夜遅カレーは幅約9.5cm、高さ約6.5cmと、カップ麺に比べるとやや小さな容器に入っている。作り方はカップのふたを少し開け、500ワットの電子レンジで1分間温めるだけだ。ラインアップはトマトの甘みが溶け込んだ「まろやか完熟トマト&5種の野菜」と、玉ねぎの甘みとブイヨンのコクが溶け込んだ「濃厚あめ色玉ねぎ&ブイヨン」の2種類。ポタージュ仕立てをうたっており、普段口にするカレーに比べると、よりスープに近いように感じる。

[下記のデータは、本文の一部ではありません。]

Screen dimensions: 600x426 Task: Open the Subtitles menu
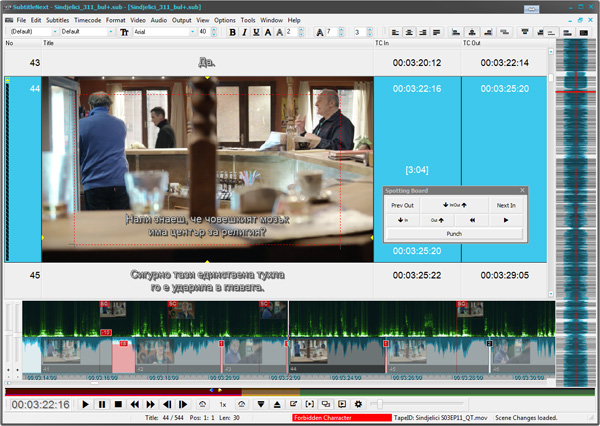[57, 20]
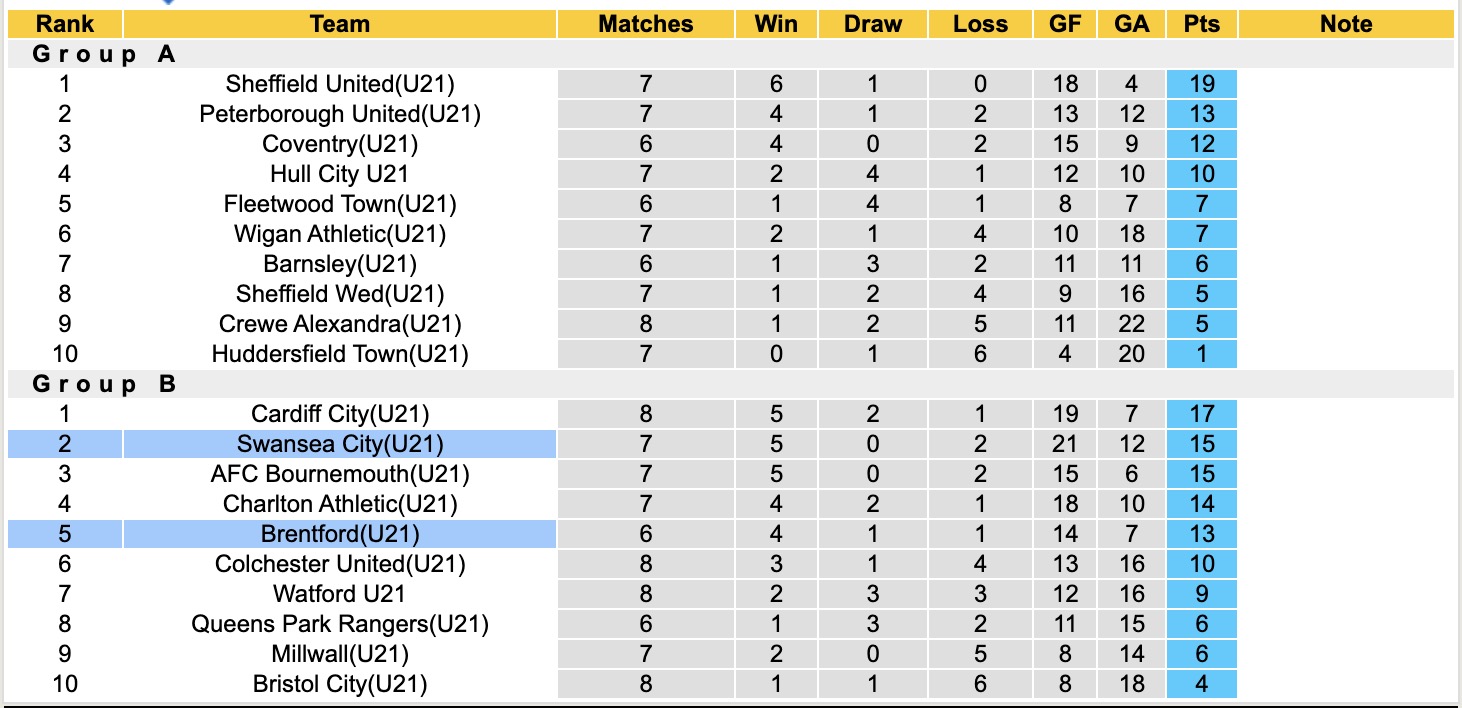Select the Group A section header
This screenshot has width=1462, height=708.
(105, 54)
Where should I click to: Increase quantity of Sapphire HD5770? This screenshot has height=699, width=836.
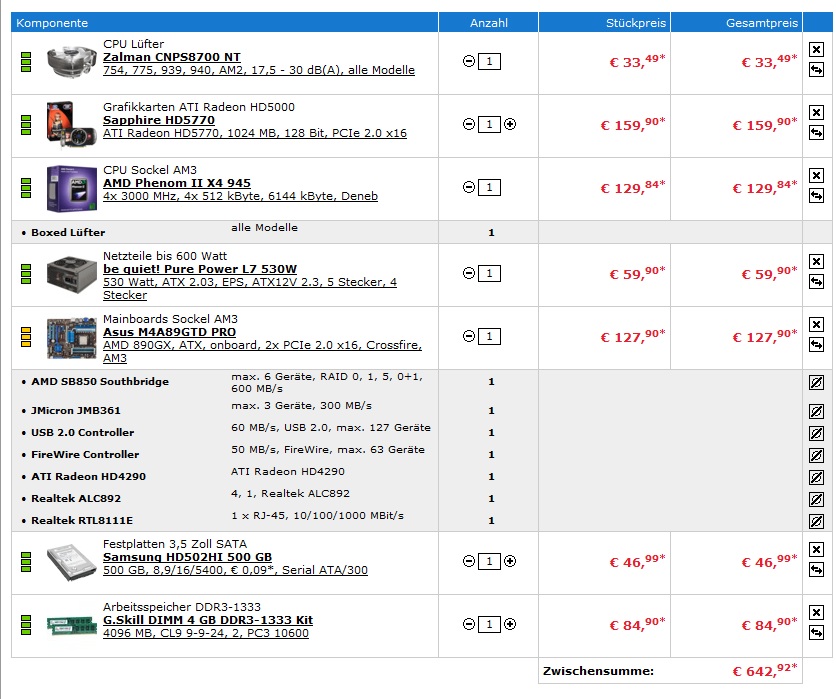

気になるのは「夜遅」という商品名。「夜鳴きうどん」や「夜鳴きそば」のように、鈴を鳴らして進む屋台をイメージするかもしれないが、そうではない。小腹が空いたときの夜食として、これまでレトルトカレーをあまり食べてこなかった女性にも手軽に食べてほしいという狙いがあった。
市場拡大も若い女性は敬遠
ハウス食品によると、14年度は508億円だったレトルトカレーの市場規模は19年度には612億円に伸びた。背景にあるのは、高齢世帯や共働き世帯の増加で、より簡単に作ることができる食事への需要が高まったこと。災害が相次ぐ中で非常食として久々にレトルトカレーを購入した層も多く、「レトルトカレーはおいしくないと敬遠していた人たちも、あらためて食べてみるとおいしいと気付いてくれたケースもある」(ハウス食品広報)という。
ただ、レトルトカレー市場が広がる中でもなかなか消費が進まない層があった。それが20~30代の単身女性だ。